The problem: Recast every line of the items below as a Markdown table with the columns Row and Item line, skipping blank lines. Number the rows in order, starting from 1.

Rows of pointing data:
- - - - -

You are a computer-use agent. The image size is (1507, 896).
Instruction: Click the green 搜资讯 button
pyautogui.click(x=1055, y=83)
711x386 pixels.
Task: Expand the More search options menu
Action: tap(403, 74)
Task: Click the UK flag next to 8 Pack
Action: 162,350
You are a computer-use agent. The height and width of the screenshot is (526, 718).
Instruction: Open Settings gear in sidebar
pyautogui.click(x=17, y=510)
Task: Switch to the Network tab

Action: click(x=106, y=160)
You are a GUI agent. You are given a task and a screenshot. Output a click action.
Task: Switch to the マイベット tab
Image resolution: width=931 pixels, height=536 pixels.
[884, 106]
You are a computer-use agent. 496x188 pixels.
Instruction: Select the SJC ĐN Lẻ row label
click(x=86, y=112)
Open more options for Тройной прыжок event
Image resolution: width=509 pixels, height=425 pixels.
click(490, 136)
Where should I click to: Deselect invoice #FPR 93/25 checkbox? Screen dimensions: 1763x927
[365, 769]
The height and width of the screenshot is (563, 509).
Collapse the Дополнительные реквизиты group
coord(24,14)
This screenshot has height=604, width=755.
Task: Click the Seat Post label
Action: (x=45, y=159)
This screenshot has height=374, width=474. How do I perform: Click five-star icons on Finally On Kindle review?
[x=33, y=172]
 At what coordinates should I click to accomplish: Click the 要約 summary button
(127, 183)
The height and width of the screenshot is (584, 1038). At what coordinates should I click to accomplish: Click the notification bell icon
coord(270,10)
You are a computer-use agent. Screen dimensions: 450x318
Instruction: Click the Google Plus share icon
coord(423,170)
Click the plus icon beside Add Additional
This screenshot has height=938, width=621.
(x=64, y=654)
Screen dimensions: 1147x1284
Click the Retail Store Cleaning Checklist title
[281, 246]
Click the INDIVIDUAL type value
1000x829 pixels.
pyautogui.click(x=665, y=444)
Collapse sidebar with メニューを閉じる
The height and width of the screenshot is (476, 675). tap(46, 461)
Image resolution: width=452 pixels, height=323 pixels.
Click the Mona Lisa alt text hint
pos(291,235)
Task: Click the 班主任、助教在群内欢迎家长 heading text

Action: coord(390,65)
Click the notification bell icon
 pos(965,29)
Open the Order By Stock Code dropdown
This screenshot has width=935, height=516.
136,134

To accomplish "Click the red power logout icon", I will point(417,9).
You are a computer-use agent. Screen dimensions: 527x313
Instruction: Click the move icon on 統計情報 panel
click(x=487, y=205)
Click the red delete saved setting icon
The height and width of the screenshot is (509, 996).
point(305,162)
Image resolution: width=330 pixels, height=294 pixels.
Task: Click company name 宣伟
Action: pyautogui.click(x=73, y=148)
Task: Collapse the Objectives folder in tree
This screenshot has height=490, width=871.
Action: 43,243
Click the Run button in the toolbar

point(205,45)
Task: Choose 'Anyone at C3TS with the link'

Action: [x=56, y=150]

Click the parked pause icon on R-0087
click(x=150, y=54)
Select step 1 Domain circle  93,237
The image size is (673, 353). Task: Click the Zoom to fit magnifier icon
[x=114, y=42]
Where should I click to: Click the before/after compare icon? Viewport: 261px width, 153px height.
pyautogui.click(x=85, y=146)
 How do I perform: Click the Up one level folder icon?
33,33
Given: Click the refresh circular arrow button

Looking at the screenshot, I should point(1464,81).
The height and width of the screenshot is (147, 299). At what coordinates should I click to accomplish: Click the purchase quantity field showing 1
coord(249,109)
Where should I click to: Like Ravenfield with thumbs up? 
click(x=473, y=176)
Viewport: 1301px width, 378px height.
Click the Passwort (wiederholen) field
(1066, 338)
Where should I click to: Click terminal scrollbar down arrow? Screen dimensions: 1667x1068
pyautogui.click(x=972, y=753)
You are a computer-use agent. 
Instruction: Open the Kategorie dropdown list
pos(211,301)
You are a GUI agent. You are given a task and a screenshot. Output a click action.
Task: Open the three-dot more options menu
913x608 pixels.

- - - - -

Exercise output:
| Row | Item line |
|---|---|
| 1 | You are a computer-use agent. The image size is (1507, 896). |
| 2 | Instruction: Click the green 搜资讯 button |
| 3 | pyautogui.click(x=1055, y=83) |
| 4 | 711x386 pixels. |
| 5 | Task: Expand the More search options menu |
| 6 | Action: tap(403, 74) |
| 7 | Task: Click the UK flag next to 8 Pack |
| 8 | Action: 162,350 |
| 9 | You are a computer-use agent. The height and width of the screenshot is (526, 718). |
| 10 | Instruction: Open Settings gear in sidebar |
| 11 | pyautogui.click(x=17, y=510) |
| 12 | Task: Switch to the Network tab |
| 13 | Action: click(x=106, y=160) |
| 14 | You are a GUI agent. You are given a task and a screenshot. Output a click action. |
| 15 | Task: Switch to the マイベット tab |
| 16 | Image resolution: width=931 pixels, height=536 pixels. |
| 17 | [884, 106] |
| 18 | You are a computer-use agent. 496x188 pixels. |
| 19 | Instruction: Select the SJC ĐN Lẻ row label |
| 20 | click(x=86, y=112) |
| 21 | Open more options for Тройной прыжок event |
| 22 | Image resolution: width=509 pixels, height=425 pixels. |
| 23 | click(490, 136) |
| 24 | Where should I click to: Deselect invoice #FPR 93/25 checkbox? Screen dimensions: 1763x927 |
| 25 | [365, 769] |
| 26 | The height and width of the screenshot is (563, 509). |
| 27 | Collapse the Дополнительные реквизиты group |
| 28 | coord(24,14) |
| 29 | This screenshot has height=604, width=755. |
| 30 | Task: Click the Seat Post label |
| 31 | Action: (x=45, y=159) |
| 32 | This screenshot has height=374, width=474. How do I perform: Click five-star icons on Finally On Kindle review? |
| 33 | [x=33, y=172] |
| 34 |  At what coordinates should I click to accomplish: Click the 要約 summary button |
| 35 | (127, 183) |
| 36 | The height and width of the screenshot is (584, 1038). At what coordinates should I click to accomplish: Click the notification bell icon |
| 37 | coord(270,10) |
| 38 | You are a computer-use agent. Screen dimensions: 450x318 |
| 39 | Instruction: Click the Google Plus share icon |
| 40 | coord(423,170) |
| 41 | Click the plus icon beside Add Additional |
| 42 | This screenshot has height=938, width=621. |
| 43 | (x=64, y=654) |
| 44 | Screen dimensions: 1147x1284 |
| 45 | Click the Retail Store Cleaning Checklist title |
| 46 | [281, 246] |
| 47 | Click the INDIVIDUAL type value |
| 48 | 1000x829 pixels. |
| 49 | pyautogui.click(x=665, y=444) |
| 50 | Collapse sidebar with メニューを閉じる |
| 51 | The height and width of the screenshot is (476, 675). tap(46, 461) |
| 52 | Image resolution: width=452 pixels, height=323 pixels. |
| 53 | Click the Mona Lisa alt text hint |
| 54 | pos(291,235) |
| 55 | Task: Click the 班主任、助教在群内欢迎家长 heading text |
| 56 | Action: coord(390,65) |
| 57 | Click the notification bell icon |
| 58 |  pos(965,29) |
| 59 | Open the Order By Stock Code dropdown |
| 60 | This screenshot has width=935, height=516. |
| 61 | 136,134 |
| 62 | To accomplish "Click the red power logout icon", I will point(417,9). |
| 63 | You are a computer-use agent. Screen dimensions: 527x313 |
| 64 | Instruction: Click the move icon on 統計情報 panel |
| 65 | click(x=487, y=205) |
| 66 | Click the red delete saved setting icon |
| 67 | The height and width of the screenshot is (509, 996). |
| 68 | point(305,162) |
| 69 | Image resolution: width=330 pixels, height=294 pixels. |
| 70 | Task: Click company name 宣伟 |
| 71 | Action: pyautogui.click(x=73, y=148) |
| 72 | Task: Collapse the Objectives folder in tree |
| 73 | This screenshot has height=490, width=871. |
| 74 | Action: 43,243 |
| 75 | Click the Run button in the toolbar |
| 76 | point(205,45) |
| 77 | Task: Choose 'Anyone at C3TS with the link' |
| 78 | Action: [x=56, y=150] |
| 79 | Click the parked pause icon on R-0087 |
| 80 | click(x=150, y=54) |
| 81 | Select step 1 Domain circle  93,237 |
| 82 | The image size is (673, 353). Task: Click the Zoom to fit magnifier icon |
| 83 | [x=114, y=42] |
| 84 | Where should I click to: Click the before/after compare icon? Viewport: 261px width, 153px height. |
| 85 | pyautogui.click(x=85, y=146) |
| 86 |  How do I perform: Click the Up one level folder icon? |
| 87 | 33,33 |
| 88 | Given: Click the refresh circular arrow button |
| 89 | Looking at the screenshot, I should point(1464,81). |
| 90 | The height and width of the screenshot is (147, 299). At what coordinates should I click to accomplish: Click the purchase quantity field showing 1 |
| 91 | coord(249,109) |
| 92 | Where should I click to: Like Ravenfield with thumbs up?  |
| 93 | click(x=473, y=176) |
| 94 | Viewport: 1301px width, 378px height. |
| 95 | Click the Passwort (wiederholen) field |
| 96 | (1066, 338) |
| 97 | Where should I click to: Click terminal scrollbar down arrow? Screen dimensions: 1667x1068 |
| 98 | pyautogui.click(x=972, y=753) |
| 99 | You are a computer-use agent.  |
| 100 | Instruction: Open the Kategorie dropdown list |
| 101 | pos(211,301) |
| 102 | You are a GUI agent. You are given a task and a screenshot. Output a click action. |
| 103 | Task: Open the three-dot more options menu |
| 104 | 913x608 pixels. |